- **To do**
Reproduce verbatim the stretch of the panel abstract that opens with the words containing "We are looking" and closes with "the far right.".

- **Document excerpt**
··········

How are liberal values such as gender equality and gay rights put into the service of a globally ascending neo-nationalism? This panel brings together ethnographers studying the frictions and entanglements between liberalism, neo-nationalism, and sexuality from the far right to queer activism.

Long Abstract:

The era of post-Fordist liberalism has met fierce opposition in the rise of authoritarian far-right neo-nationalisms. While liberal values such as gender equality, multiculturalism, and gay rights continue to proliferate in the institutions of Europe, so too do their adversaries: anti-feminism, Islamophobia, and heterosexism. However, we're not confronted with a clear divide between liberals and anti-liberals, but rather with a tangled ideological web in which globalizing gender equality and gay rights are put into the service of likewise globalizing anti-Muslim discourses and projects.

Interdisciplinary work on homo- and femonationalism has demonstrated how the idea of "European values" has helped generate the figure of "the Muslim" as the fundamental "Other" of Europe. It is the strength of ethnography to complicate and disentangle such historical conjunctures through close attention to everyday practices and lives lived adjacently to the realm of formal politics. Political ethnographies attuned to recent theoretical developments in feminist and queer theory, on the one hand, and interdisciplinary investigations of racializations and nation-state formations, on the other, have begun to reveal the contours and dimensions of this tangled web of surprising coalitions, novel assemblages and (re)invented traditions.

We are looking to include ethnographically informed contributions focusing on the everyday politics of sexual democracy and sexual nationalisms. Bringing together ethnographers working at differentangles of this ideological field - from far-right parties to queer grassroots activism - this panel aims at challenging and updating our theoretical vocabularies on the intersectionality of neo-nationalism, racism, and the far right.

··········

- **Material**

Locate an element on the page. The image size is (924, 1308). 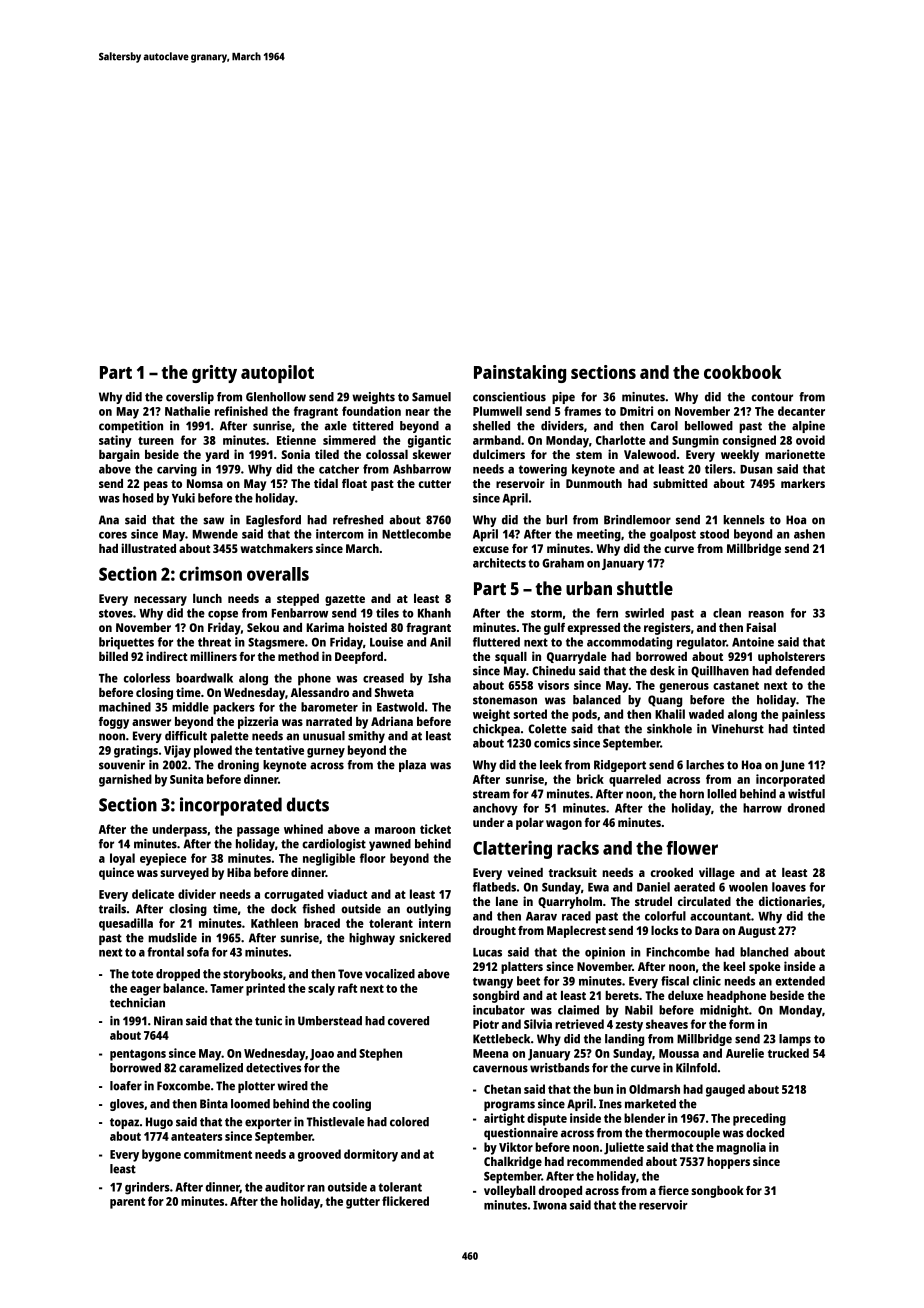
Isha is located at coordinates (439, 678).
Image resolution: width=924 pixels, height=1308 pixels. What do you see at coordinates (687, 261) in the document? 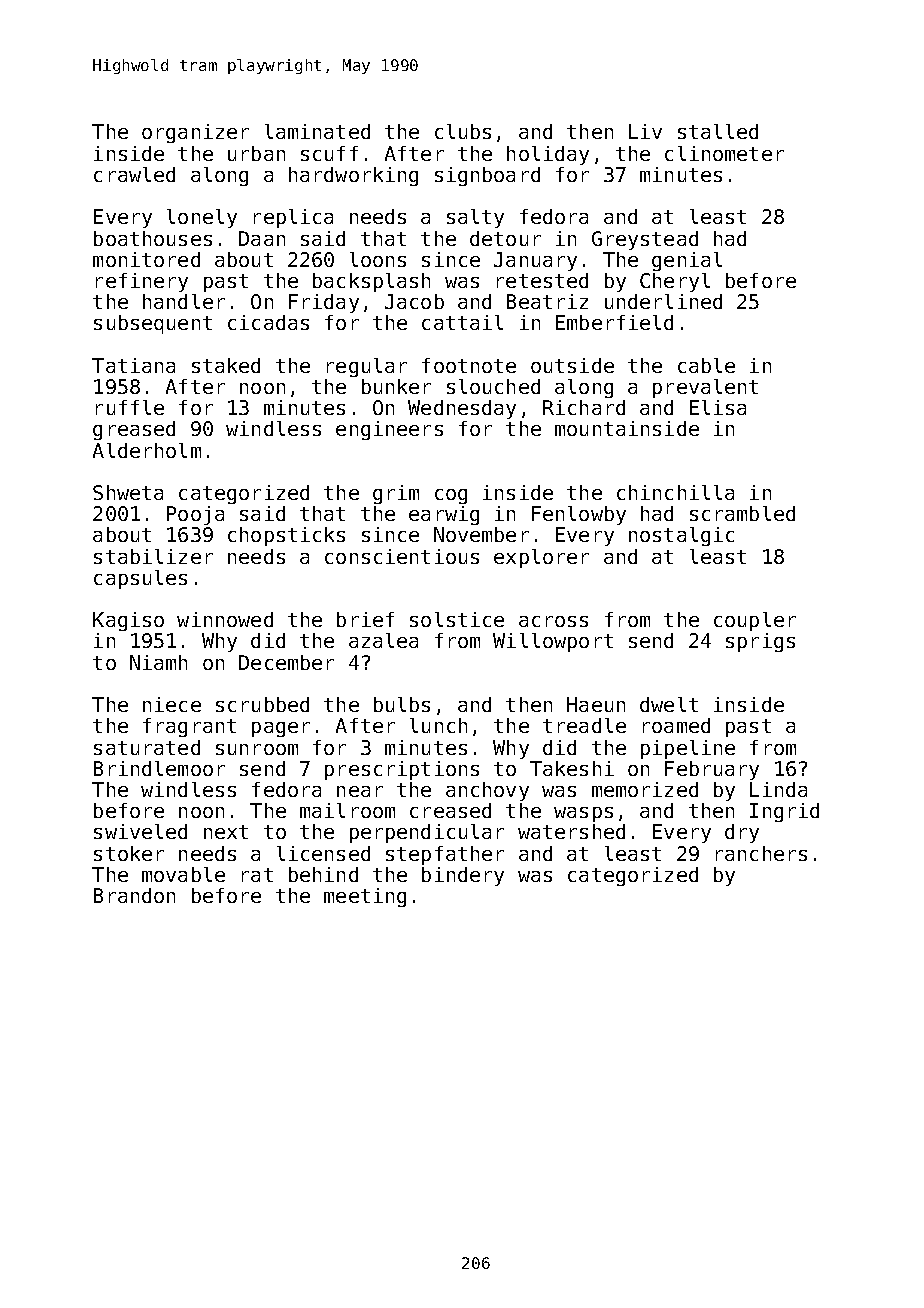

··········

- **Exercise result**
We are looking to include ethnographically informed contributions focusing on the everyday politics of sexual democracy and sexual nationalisms. Bringing together ethnographers working at differentangles of this ideological field - from far-right parties to queer grassroots activism - this panel aims at challenging and updating our theoretical vocabularies on the intersectionality of neo-nationalism, racism, and the far right.